== Work required ==
Please report each line in the data below that contains the string "resolution". Case matters, so only count lines where the capitalization matches.

▼

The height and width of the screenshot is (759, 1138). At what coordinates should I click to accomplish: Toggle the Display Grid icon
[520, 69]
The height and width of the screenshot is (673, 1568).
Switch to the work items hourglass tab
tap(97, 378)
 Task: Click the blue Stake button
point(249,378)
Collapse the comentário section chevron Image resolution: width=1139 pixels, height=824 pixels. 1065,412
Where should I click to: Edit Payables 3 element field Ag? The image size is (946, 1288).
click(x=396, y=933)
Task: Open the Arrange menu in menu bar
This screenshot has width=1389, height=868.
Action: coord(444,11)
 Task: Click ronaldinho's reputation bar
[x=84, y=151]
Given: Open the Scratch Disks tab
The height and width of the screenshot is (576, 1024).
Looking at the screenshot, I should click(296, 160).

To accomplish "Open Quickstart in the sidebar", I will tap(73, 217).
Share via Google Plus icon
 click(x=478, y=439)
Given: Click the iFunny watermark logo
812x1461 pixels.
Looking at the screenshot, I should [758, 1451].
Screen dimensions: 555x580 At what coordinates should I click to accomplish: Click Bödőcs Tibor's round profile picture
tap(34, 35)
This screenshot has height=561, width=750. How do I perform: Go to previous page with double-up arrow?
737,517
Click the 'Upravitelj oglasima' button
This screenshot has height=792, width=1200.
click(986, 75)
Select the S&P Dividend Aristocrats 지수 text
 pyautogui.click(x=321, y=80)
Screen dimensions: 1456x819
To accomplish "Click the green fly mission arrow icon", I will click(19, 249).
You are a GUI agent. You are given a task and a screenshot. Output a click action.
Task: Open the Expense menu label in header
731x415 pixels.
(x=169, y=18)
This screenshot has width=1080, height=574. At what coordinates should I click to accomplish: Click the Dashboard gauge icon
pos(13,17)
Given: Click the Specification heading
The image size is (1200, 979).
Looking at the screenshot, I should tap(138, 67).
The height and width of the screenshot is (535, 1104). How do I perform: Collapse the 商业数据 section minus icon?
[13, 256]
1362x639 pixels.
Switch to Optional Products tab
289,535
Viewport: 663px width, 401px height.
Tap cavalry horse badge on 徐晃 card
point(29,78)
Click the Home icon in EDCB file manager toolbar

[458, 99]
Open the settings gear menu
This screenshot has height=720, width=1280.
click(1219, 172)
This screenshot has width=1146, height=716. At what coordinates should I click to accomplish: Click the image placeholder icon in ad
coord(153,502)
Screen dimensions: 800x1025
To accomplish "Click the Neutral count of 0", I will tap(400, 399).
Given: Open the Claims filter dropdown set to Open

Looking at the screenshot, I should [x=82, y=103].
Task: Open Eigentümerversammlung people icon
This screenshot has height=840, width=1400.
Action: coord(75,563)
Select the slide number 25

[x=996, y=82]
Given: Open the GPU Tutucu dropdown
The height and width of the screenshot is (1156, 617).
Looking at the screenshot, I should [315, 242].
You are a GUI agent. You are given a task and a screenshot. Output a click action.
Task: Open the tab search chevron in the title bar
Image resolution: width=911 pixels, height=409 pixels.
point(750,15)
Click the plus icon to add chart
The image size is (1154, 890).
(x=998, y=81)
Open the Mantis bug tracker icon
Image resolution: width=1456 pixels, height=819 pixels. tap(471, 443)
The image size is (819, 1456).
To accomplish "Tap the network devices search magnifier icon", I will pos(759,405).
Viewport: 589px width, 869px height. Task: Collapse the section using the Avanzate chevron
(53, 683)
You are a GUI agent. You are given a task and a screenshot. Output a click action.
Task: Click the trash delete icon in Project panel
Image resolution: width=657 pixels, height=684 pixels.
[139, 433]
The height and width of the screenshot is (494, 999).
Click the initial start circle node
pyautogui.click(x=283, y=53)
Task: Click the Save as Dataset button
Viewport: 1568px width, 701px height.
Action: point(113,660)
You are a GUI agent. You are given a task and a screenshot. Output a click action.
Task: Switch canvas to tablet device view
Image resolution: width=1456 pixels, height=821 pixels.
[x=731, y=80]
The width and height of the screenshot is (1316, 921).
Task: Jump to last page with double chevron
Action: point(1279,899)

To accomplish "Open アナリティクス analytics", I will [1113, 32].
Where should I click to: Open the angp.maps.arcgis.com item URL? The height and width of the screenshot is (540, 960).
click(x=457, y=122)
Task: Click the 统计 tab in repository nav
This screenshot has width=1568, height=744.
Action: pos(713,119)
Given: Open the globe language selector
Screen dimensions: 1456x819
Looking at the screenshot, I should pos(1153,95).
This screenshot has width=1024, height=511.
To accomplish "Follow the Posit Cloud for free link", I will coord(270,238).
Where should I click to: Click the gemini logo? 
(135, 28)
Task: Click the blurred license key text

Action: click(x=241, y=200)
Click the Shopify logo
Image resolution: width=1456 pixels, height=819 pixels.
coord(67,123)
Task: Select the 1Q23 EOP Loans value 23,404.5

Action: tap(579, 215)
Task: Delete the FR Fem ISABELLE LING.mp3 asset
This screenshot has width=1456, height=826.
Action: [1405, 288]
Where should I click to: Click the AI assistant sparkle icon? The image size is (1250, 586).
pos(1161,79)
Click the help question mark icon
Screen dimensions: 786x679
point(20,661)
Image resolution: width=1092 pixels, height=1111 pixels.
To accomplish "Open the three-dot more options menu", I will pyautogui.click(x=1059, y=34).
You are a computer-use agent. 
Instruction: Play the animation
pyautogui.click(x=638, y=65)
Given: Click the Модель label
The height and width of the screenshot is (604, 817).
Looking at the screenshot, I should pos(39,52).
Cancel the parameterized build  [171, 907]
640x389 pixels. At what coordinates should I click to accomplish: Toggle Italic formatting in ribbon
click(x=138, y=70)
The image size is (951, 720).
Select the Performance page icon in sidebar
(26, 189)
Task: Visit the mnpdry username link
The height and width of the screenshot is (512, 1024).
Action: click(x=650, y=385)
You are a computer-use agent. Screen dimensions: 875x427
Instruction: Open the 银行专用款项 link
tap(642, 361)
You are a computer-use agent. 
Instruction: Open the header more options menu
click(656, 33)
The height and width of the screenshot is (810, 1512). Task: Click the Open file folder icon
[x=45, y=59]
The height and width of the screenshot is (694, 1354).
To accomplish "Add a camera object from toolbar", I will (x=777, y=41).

▲

== Result ==
Collapse the comentário section chevron Image resolution: width=1139 pixels, height=824 pixels. 1065,412
Image resolution: width=911 pixels, height=409 pixels.
Image resolution: width=1456 pixels, height=819 pixels. tap(471, 443)
Image resolution: width=657 pixels, height=684 pixels.
Image resolution: width=1456 pixels, height=821 pixels.
Image resolution: width=1456 pixels, height=819 pixels.
Image resolution: width=1092 pixels, height=1111 pixels.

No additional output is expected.